UPLC/Q-TOF-MS Analysis Conditions

Chromatographic Conditions

HPLC-Q-TOF-MS system was used for serum metabolic spectrum analysis. One microliter aliquot of each sample was injected into the system on a HSS T3 column analytical column (2.1 × 100 mm, 1.8 µm, waters) for sample separation at 45°C. Solvent A (acetonitrile/water (60/40)) and solvent B (isopropanol/acetonitrile (90/10)) were used as the mobile phase for a linear gradient separation at a fow rate of 0.30 mL/min for 20 min with a linear gradient of 100% A over 0–1.0 min, 100–60% A over 1.0–9.0 min, 60–10% A over 9.0–19.0 min, 10–0% A over 19.0–20.0 min. Both positive and negative mode electrospray ionization sources were used. For hydrophilic interaction liquid chromatography (HILIC) separation, mobile phase A was acetonitrile and mobile phase B was water; both A and B contained 0.1% formic acid and 10 mmol/L ammonium acetate. The column was a BEH Amide column (2.1 × 100 mm, 1.7 µm, Waters) operated at 40°C. Column separation was performed by different gradient elution program. For 0 min, 80% A; 2 min, 70% A; 5 min 55% A; 6.5 min 40% A; 12 min 35% A; 14 min, 15% A; 17.5 min, 0% A; 18 min 0% A; 18.1 min 80% A.

MS Conditions

A Thermo Scientific™ Q Exactive™ hybrid quadrupole Orbitrap mass spectrometer equipped with a HESI-II probe was employed. Positive and negative HESI-II spray voltages were 3.7 and 3.5 kV, respectively. The heating capillary temperature was 320°C. Sheath gas pressure was 30 psi, auxiliary gas pressure was 10 psi, and collision gas pressure was 1.5 mTorr. Heated vaporizer temperature was 300°C. Sheath gas, auxiliary gas, and collision gas were all nitrogen. Parameters of the full mass scan were as follows: a resolution of 70000, an auto gain control target under 1 × 10⁶, a maximum isolation time of 50 ms, and a m/z range 50–1500. LC-MS system was controlled by using Xcalibur 2.2 SP1.48 software (Thermo Fisher Scientific). Data were collected and processed.

Quality Control Analysis

We took 20 µL from each prepared samples extract and mix to get the quality control (QC) samples. They were injected among every three detecting samples throughout the analytical run. We selected features based on samples’ coefficients of variation, sample features with coefficients of variation over 15% were eliminated.²⁹⁾

Data Processing and Pattern Recognition Analysis

Raw MS data were analyzed using MarkerLynx Applications Manager (Version 4.1).
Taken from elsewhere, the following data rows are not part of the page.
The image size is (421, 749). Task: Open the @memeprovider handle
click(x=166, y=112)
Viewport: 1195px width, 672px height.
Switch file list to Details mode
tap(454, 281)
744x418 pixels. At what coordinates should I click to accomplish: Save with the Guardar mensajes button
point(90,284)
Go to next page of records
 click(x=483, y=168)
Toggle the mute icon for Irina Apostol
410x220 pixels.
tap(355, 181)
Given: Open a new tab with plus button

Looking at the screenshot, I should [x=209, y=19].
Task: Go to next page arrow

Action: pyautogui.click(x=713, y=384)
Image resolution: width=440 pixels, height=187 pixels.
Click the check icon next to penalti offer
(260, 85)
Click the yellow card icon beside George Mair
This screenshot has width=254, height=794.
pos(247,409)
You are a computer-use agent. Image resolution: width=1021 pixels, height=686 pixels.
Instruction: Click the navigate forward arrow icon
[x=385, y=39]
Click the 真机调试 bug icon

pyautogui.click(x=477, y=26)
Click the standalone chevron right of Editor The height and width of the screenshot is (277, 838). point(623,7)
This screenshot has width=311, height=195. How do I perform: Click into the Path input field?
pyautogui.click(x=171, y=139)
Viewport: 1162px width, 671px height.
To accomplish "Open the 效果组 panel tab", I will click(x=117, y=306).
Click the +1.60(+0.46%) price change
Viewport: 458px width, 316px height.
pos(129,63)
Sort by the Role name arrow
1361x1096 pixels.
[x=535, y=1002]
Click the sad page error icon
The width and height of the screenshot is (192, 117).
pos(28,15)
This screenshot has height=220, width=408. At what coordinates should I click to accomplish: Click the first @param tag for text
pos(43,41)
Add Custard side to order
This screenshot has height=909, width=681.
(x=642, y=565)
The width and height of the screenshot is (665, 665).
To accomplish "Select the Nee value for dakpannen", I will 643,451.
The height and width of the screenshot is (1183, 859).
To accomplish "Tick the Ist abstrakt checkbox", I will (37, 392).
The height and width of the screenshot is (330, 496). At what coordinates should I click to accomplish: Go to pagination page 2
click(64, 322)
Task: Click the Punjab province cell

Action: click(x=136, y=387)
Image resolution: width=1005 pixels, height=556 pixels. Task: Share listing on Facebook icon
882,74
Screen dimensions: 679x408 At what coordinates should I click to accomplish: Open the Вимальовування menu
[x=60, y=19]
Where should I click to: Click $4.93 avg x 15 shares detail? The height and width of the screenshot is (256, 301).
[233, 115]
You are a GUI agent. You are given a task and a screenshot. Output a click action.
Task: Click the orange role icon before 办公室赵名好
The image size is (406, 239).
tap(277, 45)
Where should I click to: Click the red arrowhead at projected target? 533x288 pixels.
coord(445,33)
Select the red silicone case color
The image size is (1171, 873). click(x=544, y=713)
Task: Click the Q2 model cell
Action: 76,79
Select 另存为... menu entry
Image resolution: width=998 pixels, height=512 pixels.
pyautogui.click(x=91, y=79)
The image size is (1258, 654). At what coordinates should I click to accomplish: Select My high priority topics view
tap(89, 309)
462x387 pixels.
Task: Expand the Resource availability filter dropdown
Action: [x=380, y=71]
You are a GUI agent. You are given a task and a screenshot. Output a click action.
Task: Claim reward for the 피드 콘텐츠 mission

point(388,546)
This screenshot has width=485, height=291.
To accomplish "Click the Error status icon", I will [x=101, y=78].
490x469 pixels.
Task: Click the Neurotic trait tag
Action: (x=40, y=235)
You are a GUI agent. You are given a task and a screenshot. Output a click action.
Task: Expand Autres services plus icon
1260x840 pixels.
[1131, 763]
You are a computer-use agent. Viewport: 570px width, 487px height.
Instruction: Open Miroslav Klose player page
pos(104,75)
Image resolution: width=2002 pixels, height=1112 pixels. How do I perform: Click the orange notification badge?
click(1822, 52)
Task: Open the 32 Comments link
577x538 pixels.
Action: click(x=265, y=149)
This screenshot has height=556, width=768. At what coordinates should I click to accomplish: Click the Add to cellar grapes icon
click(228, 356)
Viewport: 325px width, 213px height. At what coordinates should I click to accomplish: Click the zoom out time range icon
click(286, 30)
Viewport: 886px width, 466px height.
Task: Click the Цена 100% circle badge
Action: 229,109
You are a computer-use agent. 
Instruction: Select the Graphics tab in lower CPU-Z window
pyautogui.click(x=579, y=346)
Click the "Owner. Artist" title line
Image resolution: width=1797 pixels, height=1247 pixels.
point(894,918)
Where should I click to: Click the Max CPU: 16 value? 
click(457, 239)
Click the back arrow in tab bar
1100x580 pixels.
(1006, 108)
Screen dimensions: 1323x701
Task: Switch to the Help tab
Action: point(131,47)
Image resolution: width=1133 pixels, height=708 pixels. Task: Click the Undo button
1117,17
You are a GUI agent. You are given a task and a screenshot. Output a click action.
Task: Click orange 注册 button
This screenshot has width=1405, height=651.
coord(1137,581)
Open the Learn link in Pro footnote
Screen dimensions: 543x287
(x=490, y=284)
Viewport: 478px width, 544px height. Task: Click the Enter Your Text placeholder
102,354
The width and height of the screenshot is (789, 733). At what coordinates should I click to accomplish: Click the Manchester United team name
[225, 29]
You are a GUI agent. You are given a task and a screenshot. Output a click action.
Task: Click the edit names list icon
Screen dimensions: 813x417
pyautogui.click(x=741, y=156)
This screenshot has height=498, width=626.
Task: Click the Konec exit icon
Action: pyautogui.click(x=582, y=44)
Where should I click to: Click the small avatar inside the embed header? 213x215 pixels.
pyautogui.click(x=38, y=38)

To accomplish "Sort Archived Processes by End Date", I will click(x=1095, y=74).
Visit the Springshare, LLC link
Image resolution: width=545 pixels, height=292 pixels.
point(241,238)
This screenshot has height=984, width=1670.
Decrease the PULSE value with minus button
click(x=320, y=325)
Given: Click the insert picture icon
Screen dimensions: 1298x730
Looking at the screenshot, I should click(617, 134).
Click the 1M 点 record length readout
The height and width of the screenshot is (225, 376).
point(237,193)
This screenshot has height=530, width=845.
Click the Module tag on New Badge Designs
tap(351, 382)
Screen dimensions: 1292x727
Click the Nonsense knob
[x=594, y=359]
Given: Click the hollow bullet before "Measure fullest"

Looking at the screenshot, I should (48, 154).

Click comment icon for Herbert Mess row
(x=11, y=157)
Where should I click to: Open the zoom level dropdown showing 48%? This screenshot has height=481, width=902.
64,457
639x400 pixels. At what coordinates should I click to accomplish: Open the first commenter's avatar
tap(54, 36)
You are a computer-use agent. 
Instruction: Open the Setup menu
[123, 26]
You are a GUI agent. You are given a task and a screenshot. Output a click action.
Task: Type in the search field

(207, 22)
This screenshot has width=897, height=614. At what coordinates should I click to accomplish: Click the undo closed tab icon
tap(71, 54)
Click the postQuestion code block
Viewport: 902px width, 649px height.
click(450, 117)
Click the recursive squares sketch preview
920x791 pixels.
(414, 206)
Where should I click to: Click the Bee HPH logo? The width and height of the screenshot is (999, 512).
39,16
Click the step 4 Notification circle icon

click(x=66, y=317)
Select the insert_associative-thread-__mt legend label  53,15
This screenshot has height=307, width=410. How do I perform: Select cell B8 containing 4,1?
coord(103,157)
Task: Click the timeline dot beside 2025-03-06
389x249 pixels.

Data were imported to SIMCA-P software (v14.0, Umetric, Umea, Sweden) for principal component analysis (PCA) and orthogonal to partial least-squares-discriminate analysis (OPLS-DA) after the mean-centered and pareto-scaled procedures. PCA mode was assessed by the intercepts of R2X and Q2, while OPLS-DA mode was assessed by the intercepts of R2Y and Q2 in permutation test to avoid overfitting. Metabolite identification was processed based on results, database, and standards verification. Potential biomarkers were selected by variable importance in the projection (VIP). Ions with VIP > 1 were considered as relevant metabolites to explain the classification. Human Metabolome Database (HMDB) was exploited to identify the potential biomarkers and further elucidate the mechanisms.²⁶⁾ For visual description of significant changes, heat map and correlation analysis of biomarkers to biomarkers and pathway enrichment were generated by MetaboAnalyst 4.0.

Statistical Analysis

ANOVA and Duncan’s multi-range test were performed to investigate alterations of biochemical indicators. Data was all analysised by using SPSS 22.0 and presented with GraphPad Prism 7.0 (Graphpad Software, San Diego, CA, U.S.A.). Statistical significance was defined at p < 0.05.

RESULTS

Fingerprints of PMR and PMRP

UPLC/Q-TOF-MS analysis was applied to detect the chemical profiles of PMR and PMRP. The electrospray ionization (ESI) positive ion fingerprints were shown in Fig. 2. It can be seen that there is a significant difference in the chemical composition. The chemical profiles of Polygonum multiflorum Thunb have changed significantly before and after processing.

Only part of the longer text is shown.